Mas essa não é a única teoria popular sobre como a vida apareceu pela primeira vez na Terra bilhões de anos atrás. Outra é que a vida começou em fontes hidrotermais no fundo do mar.
O novo estudo adiciona ao corpo de evidências que apoia a hipótese do pequeno lago quente, de acordo com Pasek, que não estava envolvido na pesquisa.
“O ponto principal, que você pode ter concentrações tão altas de fosfato nessas lagoas, é definitivamente reforçado por essa descoberta”, disse ele. “E mostra, ‘É assim que isso pode acontecer.'”
Ainda assim, o fosfato em abundância massiva não é a única substância necessária para a origem da vida. Essa lista de pré-requisitos também inclui fontes de carbono e nitrogênio, bem como os elementos químicos e físicos corretos – incluindo fenômenos conhecidos como ciclos úmido-seco – que permitem a formação de compostos químicos necessários e reações.
Mas os autores disseram que não estão defendendo que o Lago Última Chance de hoje tem todos os componentes necessários para os blocos de construção da vida – apenas que contém algumas peças críticas.
“O Lago Última Chance atual não contém várias substâncias químicas que agora pensamos serem provavelmente cruciais para a origem da vida”, disse Haas, citando o cianeto como um exemplo. Estudos anteriores sugerem que uma versão primordial do lago de soda pode muito bem ter incluído a substância.
Embora este trabalho “não resolva de forma única a questão de onde a vida se originou”, de acordo com Woodward Fischer, um geobiólogo do Instituto de Tecnologia da Califórnia que não estava envolvido no estudo, ele “destaca ambientes na superfície da Terra hoje que os cientistas podem estudar em maior detalhe para entender melhor os mecanismos responsáveis por estabelecer a vida em nosso planeta e potencialmente em outros lugares.”
A origem da vida na Terra – e além
Se a vida realmente emergiu em lagos de soda em terra, em vez de no fundo do oceano, esse conhecimento poderia teoricamente ajudar na busca por evidências de vida além da Terra.
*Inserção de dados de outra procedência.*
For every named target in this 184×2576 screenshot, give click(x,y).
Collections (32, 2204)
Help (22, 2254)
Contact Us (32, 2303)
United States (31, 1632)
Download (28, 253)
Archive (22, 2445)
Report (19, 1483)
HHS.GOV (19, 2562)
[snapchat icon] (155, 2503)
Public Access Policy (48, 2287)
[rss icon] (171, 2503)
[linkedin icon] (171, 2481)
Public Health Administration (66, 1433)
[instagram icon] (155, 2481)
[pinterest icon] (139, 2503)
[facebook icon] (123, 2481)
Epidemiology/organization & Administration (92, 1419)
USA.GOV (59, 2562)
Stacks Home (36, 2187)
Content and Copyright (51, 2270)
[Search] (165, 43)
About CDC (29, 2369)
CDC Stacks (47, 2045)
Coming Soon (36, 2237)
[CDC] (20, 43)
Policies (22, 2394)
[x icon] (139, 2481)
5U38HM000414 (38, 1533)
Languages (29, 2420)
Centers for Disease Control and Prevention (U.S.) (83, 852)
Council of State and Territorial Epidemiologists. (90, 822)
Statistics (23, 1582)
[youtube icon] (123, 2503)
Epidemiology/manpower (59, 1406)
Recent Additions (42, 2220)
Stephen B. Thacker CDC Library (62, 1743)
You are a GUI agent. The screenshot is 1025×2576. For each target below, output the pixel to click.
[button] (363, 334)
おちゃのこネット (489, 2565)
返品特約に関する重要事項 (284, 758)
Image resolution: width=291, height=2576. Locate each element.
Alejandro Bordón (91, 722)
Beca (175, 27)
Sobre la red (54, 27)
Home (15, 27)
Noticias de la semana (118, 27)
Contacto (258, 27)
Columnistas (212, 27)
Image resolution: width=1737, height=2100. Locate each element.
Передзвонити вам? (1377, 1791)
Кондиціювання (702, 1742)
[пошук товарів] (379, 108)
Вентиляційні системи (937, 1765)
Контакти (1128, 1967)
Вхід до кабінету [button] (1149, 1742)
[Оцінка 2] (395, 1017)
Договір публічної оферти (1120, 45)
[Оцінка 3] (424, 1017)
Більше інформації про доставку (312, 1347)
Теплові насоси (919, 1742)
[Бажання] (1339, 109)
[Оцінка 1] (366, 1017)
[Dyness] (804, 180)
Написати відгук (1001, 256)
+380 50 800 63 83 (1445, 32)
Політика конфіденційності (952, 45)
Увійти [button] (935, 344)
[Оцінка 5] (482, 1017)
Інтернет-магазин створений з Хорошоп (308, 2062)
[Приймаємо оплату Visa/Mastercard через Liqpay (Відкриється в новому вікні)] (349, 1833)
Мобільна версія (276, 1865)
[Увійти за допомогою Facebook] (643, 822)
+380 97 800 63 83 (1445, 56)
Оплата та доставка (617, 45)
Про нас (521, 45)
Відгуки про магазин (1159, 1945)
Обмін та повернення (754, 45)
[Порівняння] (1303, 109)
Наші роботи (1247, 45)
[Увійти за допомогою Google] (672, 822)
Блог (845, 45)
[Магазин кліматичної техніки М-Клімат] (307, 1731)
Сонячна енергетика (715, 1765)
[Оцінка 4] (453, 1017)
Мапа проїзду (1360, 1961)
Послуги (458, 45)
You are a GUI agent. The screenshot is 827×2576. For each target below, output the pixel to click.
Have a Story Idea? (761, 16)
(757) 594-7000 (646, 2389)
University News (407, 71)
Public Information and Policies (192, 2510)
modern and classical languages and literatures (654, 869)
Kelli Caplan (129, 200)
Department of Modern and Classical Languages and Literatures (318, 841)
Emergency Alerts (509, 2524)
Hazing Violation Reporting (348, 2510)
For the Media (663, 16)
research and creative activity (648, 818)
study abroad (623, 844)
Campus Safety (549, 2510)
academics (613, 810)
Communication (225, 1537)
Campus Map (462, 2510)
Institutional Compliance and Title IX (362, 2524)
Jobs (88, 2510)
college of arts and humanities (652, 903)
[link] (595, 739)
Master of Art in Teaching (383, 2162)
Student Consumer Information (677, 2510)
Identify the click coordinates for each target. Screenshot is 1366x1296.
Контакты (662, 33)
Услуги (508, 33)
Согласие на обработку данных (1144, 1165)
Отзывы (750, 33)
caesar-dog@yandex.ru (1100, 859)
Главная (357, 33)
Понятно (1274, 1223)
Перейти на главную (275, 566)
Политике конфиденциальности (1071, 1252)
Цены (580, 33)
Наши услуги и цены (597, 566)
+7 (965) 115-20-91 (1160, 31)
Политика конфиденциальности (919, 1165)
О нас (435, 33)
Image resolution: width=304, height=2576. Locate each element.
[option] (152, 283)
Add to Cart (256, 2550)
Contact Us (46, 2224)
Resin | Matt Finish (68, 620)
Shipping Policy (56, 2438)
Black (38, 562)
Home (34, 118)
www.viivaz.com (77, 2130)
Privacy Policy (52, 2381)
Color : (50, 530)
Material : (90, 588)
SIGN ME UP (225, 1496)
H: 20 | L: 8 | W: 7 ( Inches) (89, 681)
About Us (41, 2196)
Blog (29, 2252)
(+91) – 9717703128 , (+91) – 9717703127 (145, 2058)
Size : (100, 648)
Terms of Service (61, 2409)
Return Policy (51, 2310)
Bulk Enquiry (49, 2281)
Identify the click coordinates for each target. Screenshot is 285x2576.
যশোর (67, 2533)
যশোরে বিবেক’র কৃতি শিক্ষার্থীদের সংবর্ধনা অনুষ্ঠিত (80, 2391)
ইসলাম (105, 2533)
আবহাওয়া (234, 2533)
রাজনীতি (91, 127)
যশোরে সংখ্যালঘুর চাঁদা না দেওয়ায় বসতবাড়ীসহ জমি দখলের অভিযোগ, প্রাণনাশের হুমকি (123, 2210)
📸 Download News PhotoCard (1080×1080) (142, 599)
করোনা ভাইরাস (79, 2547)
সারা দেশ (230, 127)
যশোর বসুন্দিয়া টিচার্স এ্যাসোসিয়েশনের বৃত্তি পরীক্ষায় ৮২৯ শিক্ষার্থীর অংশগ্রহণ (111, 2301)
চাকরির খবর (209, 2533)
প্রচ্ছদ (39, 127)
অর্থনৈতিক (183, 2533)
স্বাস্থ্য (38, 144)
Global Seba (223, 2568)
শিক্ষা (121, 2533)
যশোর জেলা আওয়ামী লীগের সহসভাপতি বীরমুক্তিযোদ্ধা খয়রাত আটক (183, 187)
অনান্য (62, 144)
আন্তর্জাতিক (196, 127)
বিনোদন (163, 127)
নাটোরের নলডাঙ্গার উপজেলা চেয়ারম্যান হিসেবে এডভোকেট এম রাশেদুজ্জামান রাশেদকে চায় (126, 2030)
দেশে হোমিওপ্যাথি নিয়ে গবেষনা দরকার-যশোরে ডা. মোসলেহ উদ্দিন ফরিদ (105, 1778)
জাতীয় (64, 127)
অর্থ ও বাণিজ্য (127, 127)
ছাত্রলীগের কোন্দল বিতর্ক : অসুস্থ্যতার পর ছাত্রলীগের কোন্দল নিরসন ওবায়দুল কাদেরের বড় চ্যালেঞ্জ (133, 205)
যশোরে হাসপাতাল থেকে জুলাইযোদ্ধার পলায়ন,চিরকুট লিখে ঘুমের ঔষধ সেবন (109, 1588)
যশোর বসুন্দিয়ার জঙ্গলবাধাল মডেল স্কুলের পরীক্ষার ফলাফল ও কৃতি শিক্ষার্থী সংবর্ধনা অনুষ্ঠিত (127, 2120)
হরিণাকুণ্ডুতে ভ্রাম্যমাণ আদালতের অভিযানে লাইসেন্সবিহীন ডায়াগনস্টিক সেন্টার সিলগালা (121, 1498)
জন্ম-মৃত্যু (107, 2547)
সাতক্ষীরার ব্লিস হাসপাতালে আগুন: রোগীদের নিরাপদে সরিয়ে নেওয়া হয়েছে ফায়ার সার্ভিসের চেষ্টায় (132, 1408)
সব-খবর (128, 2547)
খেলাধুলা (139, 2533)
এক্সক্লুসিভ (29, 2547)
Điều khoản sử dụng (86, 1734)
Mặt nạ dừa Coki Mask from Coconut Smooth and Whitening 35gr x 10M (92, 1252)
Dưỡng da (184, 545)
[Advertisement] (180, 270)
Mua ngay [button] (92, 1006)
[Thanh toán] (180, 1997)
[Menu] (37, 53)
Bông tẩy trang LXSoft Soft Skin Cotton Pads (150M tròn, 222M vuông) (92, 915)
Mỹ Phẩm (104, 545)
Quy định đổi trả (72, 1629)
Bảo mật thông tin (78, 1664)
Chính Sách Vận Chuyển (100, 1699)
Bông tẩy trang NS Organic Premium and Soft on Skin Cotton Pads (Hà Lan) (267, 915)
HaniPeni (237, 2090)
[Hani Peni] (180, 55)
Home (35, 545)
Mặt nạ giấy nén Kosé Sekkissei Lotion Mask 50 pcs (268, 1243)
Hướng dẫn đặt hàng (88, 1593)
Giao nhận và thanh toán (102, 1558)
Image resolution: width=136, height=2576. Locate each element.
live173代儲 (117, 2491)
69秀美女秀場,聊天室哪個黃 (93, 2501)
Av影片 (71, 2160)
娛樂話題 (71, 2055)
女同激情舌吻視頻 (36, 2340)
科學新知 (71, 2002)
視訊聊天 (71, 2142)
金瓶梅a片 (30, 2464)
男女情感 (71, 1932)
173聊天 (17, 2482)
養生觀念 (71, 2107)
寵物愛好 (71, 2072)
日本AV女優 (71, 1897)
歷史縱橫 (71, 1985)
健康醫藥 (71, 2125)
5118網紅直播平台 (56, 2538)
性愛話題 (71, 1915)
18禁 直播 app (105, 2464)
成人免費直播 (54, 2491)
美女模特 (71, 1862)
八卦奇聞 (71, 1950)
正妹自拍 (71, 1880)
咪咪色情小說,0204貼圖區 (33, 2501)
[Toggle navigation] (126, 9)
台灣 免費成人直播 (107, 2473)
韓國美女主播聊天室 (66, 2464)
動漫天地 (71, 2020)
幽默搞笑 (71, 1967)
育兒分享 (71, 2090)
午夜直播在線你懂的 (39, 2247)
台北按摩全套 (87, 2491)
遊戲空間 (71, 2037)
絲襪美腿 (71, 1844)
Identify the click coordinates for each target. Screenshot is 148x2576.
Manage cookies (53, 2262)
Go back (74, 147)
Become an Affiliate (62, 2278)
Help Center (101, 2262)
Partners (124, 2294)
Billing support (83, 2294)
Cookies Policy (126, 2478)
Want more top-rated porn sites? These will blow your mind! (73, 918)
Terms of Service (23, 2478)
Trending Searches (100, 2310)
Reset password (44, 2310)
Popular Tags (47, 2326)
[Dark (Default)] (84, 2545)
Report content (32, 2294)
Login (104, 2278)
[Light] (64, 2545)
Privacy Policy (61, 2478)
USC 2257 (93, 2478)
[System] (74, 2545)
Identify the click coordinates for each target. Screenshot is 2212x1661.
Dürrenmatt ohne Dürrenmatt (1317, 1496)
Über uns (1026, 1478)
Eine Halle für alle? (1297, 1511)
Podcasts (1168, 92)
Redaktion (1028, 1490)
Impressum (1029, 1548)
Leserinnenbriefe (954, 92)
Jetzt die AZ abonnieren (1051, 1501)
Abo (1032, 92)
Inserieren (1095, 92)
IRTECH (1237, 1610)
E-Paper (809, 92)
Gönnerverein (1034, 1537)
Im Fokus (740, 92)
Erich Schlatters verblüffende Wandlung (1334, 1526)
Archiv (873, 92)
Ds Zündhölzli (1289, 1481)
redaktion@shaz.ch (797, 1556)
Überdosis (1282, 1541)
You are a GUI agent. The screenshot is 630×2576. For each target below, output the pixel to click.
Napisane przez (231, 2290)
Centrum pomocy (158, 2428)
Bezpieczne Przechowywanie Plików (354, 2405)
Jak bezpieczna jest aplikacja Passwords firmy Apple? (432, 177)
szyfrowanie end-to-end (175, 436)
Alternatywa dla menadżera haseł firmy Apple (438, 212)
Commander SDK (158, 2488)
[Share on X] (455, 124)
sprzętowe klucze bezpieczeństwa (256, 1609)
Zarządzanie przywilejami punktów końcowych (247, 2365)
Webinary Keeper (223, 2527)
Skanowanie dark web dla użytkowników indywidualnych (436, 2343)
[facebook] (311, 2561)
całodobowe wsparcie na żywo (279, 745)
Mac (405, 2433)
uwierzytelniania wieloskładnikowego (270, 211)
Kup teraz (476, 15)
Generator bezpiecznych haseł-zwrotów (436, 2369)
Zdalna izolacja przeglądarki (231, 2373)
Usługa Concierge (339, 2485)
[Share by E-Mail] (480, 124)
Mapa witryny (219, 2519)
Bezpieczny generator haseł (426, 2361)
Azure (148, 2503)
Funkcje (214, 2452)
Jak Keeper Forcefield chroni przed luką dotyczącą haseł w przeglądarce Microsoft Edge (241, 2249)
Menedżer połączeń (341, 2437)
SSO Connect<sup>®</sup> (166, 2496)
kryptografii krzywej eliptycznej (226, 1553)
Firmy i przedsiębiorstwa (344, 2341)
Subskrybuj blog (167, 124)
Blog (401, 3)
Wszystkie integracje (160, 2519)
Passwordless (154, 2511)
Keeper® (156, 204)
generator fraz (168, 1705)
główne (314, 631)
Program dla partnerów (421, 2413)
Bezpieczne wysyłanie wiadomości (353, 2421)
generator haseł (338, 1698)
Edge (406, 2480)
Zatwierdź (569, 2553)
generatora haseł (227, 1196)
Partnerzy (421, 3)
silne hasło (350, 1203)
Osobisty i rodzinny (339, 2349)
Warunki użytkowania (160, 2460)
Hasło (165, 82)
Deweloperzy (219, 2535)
“Se você pensou que a vida se originou no fundo do oceano, você pode dar uma olhada mais de perto no oceano subglacial nas luas de Saturno e Júpiter”, disse Haas. “Mas se você acha que a vida se originou nas superfícies terrestres da Terra, planetas como Marte podem ser muito mais importantes.”
O mesmo tipo de formação rochosa que produz lagos de soda pode ser encontrado em grande parte da superfície de planetas rochosos como Marte – o que sugere que a vida pode ter se formado de maneira semelhante em outros lugares do universo.
“Entender como a vida se originou na Terra tem essa importância para nossa busca por vida fora da Terra”, disse Haas à CNN. “Obter uma melhor compreensão de como a vida se originou na Terra informa onde procurar vida em outros planetas, ou luas de outros planetas, no sistema solar.”